[begin Records]
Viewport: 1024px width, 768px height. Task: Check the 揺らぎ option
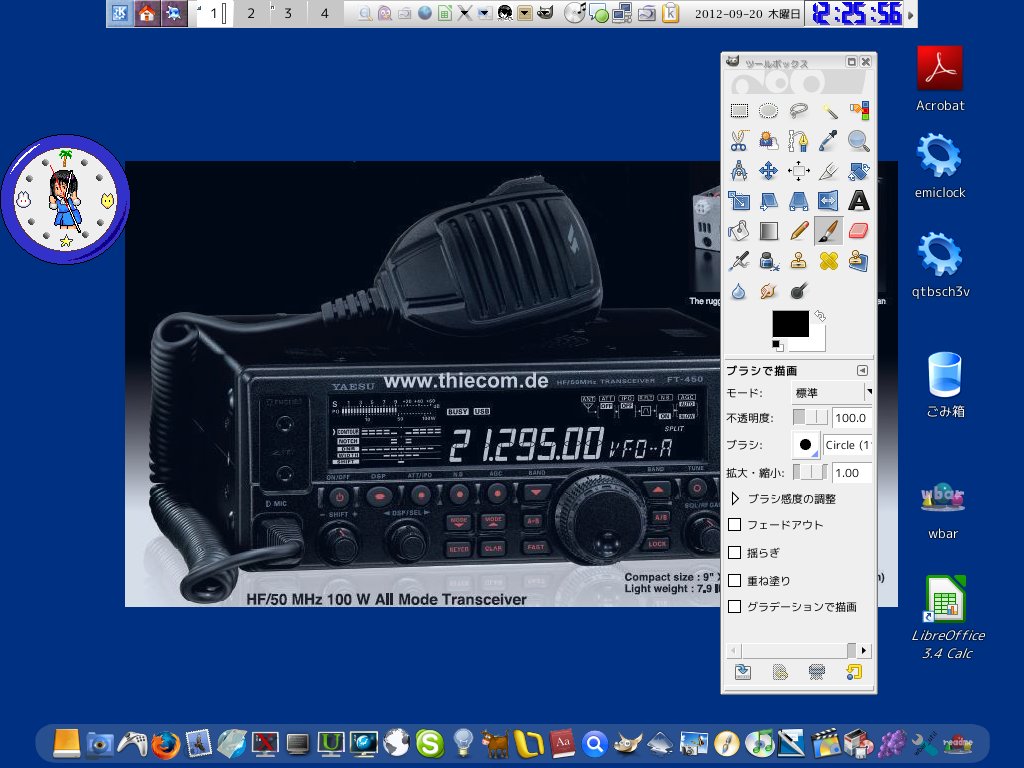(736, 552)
[end Records]
[begin Records]
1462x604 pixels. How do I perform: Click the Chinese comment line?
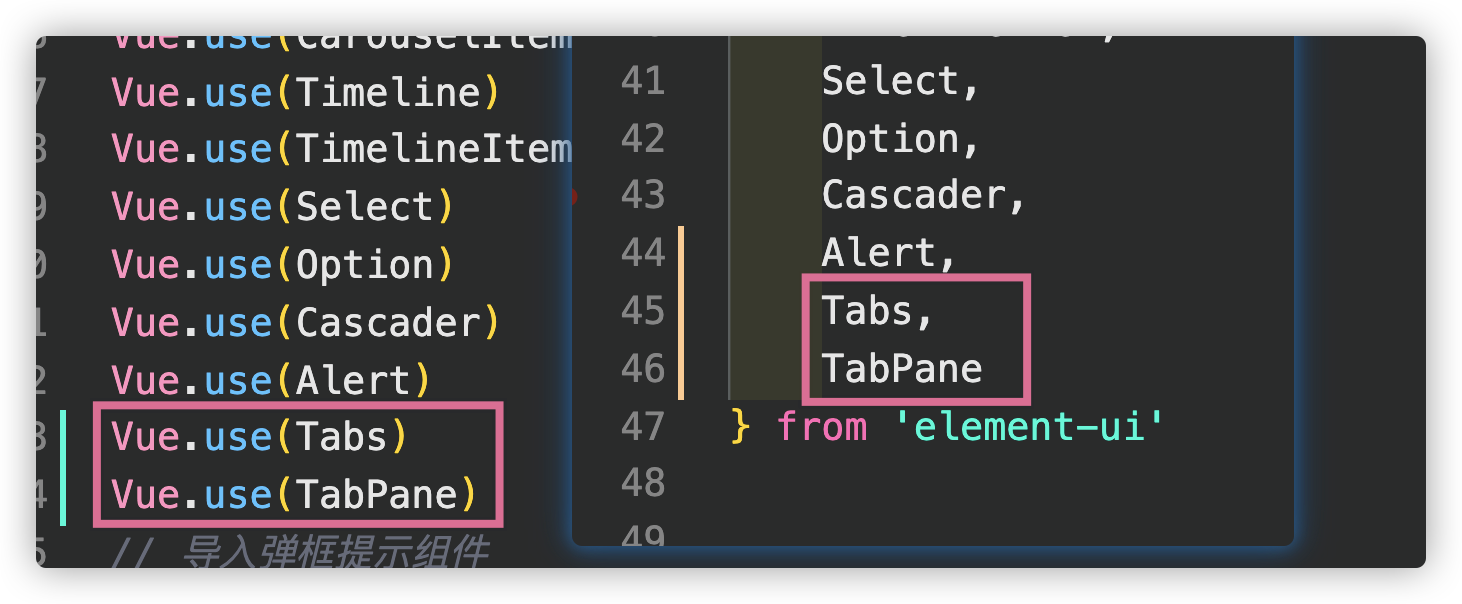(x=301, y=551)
[end Records]
[begin Records]
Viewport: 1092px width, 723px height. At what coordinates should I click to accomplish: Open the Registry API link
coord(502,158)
[end Records]
_To do_. Copy the data word for word, from the line with "1462x604 pixels. How" up to and including the line with "(x=301, y=551)", and leave the pictures out.

_Output for this task_.
1462x604 pixels. How do I perform: Click the Chinese comment line?
(x=301, y=551)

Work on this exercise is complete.